Thursday 27 June 2013

Hold the front page

I love that expression, do you think it's actually used in real life?  It never cropped up in my journalism career, more like, "what the **** are we gonna put on the front page, no cats stuck up trees this week?!"

But this week, my news really is worthy of the 'splash'!

I've discovered the single cause of obesity in women aged between 30 and 50 (I make no apologies for being very gender and age specfic).

I can see scientists everywhere scrambling to the computer to read withdewrespect and share the eureka moment with me and a belated entry being added under the Ws on the Queens Birthday Honours List.

My miraculous discovery came just yesterday as I was (again, sitting comfortably) leafing through the new summer edition of the Lakeland catalogue (target market, females aged between 30 and 50).

There it was, on page 67.......a laundry basket with legs.

I rest my case (no pun intended, really).

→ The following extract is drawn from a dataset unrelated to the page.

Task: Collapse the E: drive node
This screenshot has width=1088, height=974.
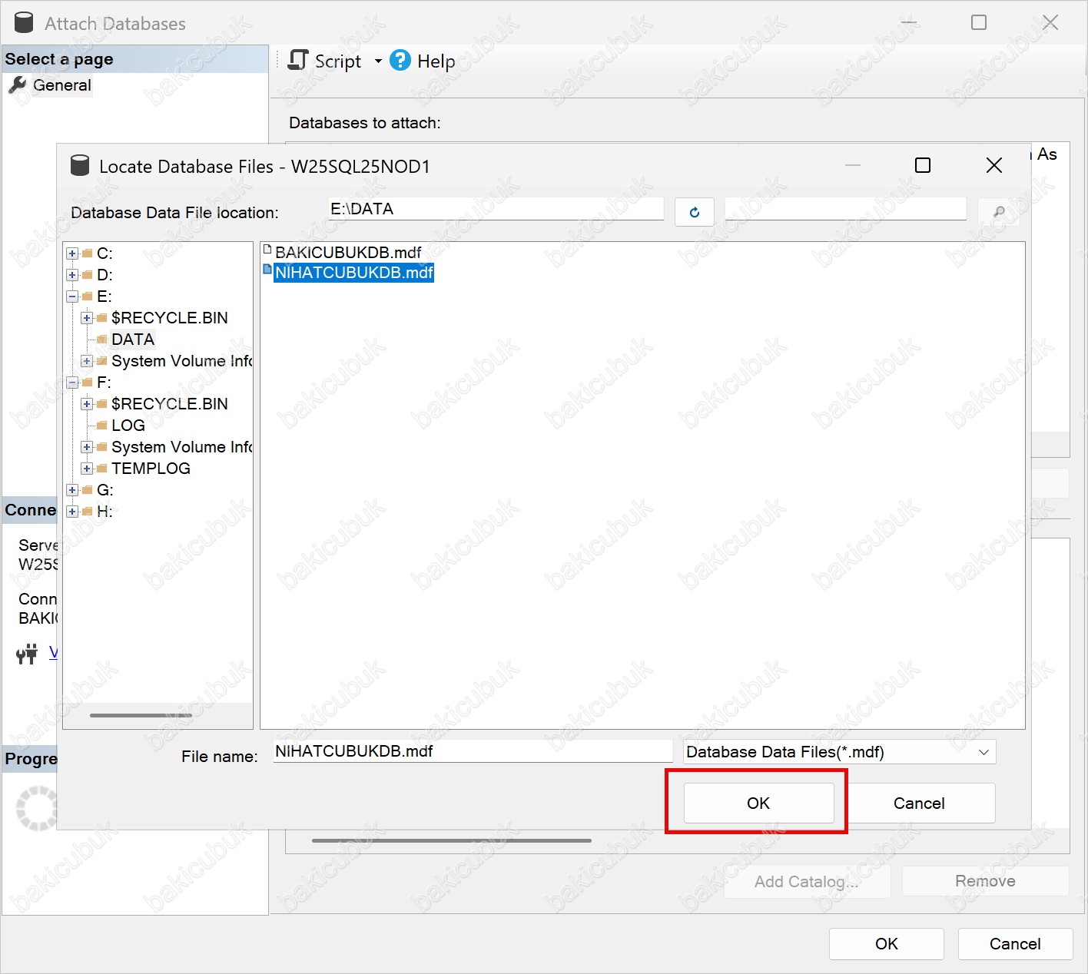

Laziness (and expensive accessories which nourish this vice) is surprisingly not my 'whinge of the week', although the purchase of such costly comforts may induce the following pet hate.

Now, I work in a shop so I am able practice 'doing as I would be done by' (take your reference from the Classics, Bible or The Water Babies, as you wish) with regards to this niggle.

Picture the scene.  Two kids are hanging round my ankles, I'm trying in vain to squash a dozen eggs, a pineapple, four pints of full fat and a box of Cheerios into the final bag whilst searching desperately for the relevant store loyalty card.

There's an angry queue building as I fumble and curse under the pressure.  I think I'm home and dry, one hand is major-multi-tasking with a bag hanging from each finger, a child's sticky hand clutching my thumb and my open purse balanced in my palm.  I hold out my other hand for the change as the tension, and the queue, builds.

Into my now sweating palm, the cashier piles my receipt, a petrol voucher and my loyalty card precariously topped off with £7.98s worth of coppers.

Anarchy ensues as it all becomes too much for my trembling hands and the coins inevitably topple and roll all over the floor.

Still, I manage to bend down to pick them all up.....just like I'm capable of bending down to pick my clothes out of the washing basket!  'Work that waistline ladies!!!'   (I can't even be bothered being PC and saying 'ladies and gents', my husband doesn't even know where the washing machine is.)

PS: I LOVE Lakeland and the Co-Op (oops!) really.....  (Blow it, let's be honest, I'm never gonna find a sponsor for this blog am I?!)

Clearly not in the mood for a housewife's workout!